Indeed, he has a long-standing relationship with the Israelis. In 1973, Biden, as a newly elected senator of Delaware, met with then-Israeli Prime Minister Golda Meir in her first official overseas visit, which he sees as “one of the most consequential meetings” he has ever had in his life. Moreover, he has been a close friend of Israeli Prime Minister Benjamin Netanyahu which extends back to Bibi’s years in the United States four decades ago. Just like his partner in the White House, Kamala Harris, he also has family ties within the American Jewish community as both his (former) daughter-in-law and current son-in-law are Jewish, though this does not necessarily bring us to expect something like Trump and Kushner.
Considering Biden’s foreign policy team, some level of the same staunch support to Israel as during the Trump administration will be maintained.
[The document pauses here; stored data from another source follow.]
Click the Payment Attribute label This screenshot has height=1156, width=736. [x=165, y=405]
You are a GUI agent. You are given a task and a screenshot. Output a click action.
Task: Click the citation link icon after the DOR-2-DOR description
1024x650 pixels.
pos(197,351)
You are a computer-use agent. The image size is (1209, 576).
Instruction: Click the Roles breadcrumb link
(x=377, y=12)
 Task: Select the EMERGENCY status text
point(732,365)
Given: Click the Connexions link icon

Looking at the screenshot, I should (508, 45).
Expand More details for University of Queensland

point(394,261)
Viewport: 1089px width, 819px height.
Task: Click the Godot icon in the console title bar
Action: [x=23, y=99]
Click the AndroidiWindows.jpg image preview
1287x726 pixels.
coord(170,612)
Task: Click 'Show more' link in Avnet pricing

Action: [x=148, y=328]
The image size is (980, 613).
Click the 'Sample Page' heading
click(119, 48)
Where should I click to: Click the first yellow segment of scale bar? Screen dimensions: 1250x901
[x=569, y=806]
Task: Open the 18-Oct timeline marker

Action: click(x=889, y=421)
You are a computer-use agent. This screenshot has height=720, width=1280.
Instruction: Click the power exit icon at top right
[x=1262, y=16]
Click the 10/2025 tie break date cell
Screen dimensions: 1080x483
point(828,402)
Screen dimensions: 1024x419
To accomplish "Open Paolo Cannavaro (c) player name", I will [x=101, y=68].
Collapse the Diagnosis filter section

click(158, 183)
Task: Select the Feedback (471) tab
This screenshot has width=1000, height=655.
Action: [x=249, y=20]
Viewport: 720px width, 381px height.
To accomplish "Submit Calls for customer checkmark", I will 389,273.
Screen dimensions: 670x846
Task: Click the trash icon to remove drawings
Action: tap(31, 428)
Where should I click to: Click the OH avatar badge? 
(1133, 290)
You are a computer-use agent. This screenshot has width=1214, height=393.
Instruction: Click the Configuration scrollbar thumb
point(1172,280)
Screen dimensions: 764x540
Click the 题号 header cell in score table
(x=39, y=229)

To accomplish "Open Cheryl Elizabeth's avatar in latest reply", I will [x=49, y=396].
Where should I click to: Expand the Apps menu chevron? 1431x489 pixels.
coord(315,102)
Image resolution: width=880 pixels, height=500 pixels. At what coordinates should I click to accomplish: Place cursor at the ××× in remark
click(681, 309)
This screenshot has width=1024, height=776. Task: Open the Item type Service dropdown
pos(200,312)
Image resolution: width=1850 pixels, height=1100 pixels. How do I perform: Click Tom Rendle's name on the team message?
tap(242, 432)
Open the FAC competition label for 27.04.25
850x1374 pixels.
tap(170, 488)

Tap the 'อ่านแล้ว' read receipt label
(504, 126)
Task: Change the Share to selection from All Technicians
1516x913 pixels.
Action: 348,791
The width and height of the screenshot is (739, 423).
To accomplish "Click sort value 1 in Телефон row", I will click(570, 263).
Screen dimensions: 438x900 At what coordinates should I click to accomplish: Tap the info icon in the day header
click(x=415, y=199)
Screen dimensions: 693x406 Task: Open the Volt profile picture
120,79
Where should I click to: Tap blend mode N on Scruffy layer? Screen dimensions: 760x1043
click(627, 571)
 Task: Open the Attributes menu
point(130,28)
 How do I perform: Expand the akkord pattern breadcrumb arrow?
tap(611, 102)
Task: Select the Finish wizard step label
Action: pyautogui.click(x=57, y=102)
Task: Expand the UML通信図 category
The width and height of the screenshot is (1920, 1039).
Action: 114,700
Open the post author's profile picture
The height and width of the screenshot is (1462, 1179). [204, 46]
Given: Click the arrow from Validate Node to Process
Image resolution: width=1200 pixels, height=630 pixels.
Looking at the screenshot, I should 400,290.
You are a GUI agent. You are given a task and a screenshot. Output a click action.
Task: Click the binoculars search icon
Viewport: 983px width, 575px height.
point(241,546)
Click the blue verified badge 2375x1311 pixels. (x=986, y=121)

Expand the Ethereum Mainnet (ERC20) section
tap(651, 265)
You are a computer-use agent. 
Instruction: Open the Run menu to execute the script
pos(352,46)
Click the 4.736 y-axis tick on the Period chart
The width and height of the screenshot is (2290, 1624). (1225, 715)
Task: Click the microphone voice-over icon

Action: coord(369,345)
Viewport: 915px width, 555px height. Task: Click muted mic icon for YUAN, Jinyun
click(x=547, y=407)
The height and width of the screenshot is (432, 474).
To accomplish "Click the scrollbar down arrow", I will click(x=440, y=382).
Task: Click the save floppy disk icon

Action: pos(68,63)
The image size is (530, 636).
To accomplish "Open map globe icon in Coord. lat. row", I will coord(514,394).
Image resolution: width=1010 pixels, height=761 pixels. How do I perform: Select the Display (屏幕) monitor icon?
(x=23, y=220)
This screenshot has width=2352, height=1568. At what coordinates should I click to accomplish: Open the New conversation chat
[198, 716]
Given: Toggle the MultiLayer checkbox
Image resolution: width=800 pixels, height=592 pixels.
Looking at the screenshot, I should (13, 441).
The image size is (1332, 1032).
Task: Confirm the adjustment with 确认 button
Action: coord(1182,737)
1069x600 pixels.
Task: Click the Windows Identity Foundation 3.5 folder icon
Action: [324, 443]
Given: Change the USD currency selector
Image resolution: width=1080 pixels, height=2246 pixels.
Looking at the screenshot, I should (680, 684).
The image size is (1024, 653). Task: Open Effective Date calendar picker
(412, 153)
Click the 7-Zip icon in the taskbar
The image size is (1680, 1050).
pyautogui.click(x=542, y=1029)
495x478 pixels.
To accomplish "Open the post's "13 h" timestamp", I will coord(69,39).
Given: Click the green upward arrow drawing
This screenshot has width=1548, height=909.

Among them, Daniel Shapiro, the U.S. ambassador to Israel between 2011 and 2017, might be a leading figure for the Biden administration’s Israel agenda. Besides Shapiro, Tony Blinken, Biden’s senior advisor, stated that the new administration will push back against the Boycott, Divestment and Sanctions movement as well as efforts in the United Nations aiming to denounce Israel for its violations of international law.
Biden will not reverse what his predecessor has achieved with regards to Arab-Israeli normalization. He can even take the initiative and include Qatar into this normalization process. Qatar has been left out of the process thus far because of its standing on the other side of the camp, especially due to the Saudi-led blockade against it by the United Arab Emirates, Bahrain and Egypt during the Trump’s administration. Qatar’s financial capacity and influence over the Palestinian groups can lead Biden to pursue this process.
On the Palestinian issue, he will continue his good cop position from his vice presidency years and follow a middle path between Trump’s unfettered support and Obama’s wary approach. In this regard, he previously said that the U.S. embassy in Jerusalem will remain as it is, though the decision of relocating the embassy shouldn’t have happened in that context. Moreover, despite his opposition to settlements, he abstains from using the term “occupation” for what’s happening in the West Bank and staunchly rejects proposals of cutting military aid to Israel because of the settlements.
Biden will try to re-invite the Palestinians into negotiations with Israel and act against isolating them, unlike Trump. This includes the rhetoric of “supporting a two-state solution”, though without paying attention to what has been on the ground and only granting value to Palestinians on a symbolic basis. However, unlike his relationship with Trump, Netanyahu cannot find space for acting recklessly and impertinently this time.
The potential issue of dispute between the United States and Israel could be the revitalisation of nuclear negotiations with Iran. Steps for bringing Iran back to the negotiations can push Israel and its Arab partners to follow harsh rhetoric as in the last years of Obama administration. Nevertheless, Biden would not act as dismissively as Obama did in taking Israel’s interests into account and will strive for protecting the qualitative military edge of Israel, which is crucial especially for the Israeli military elite.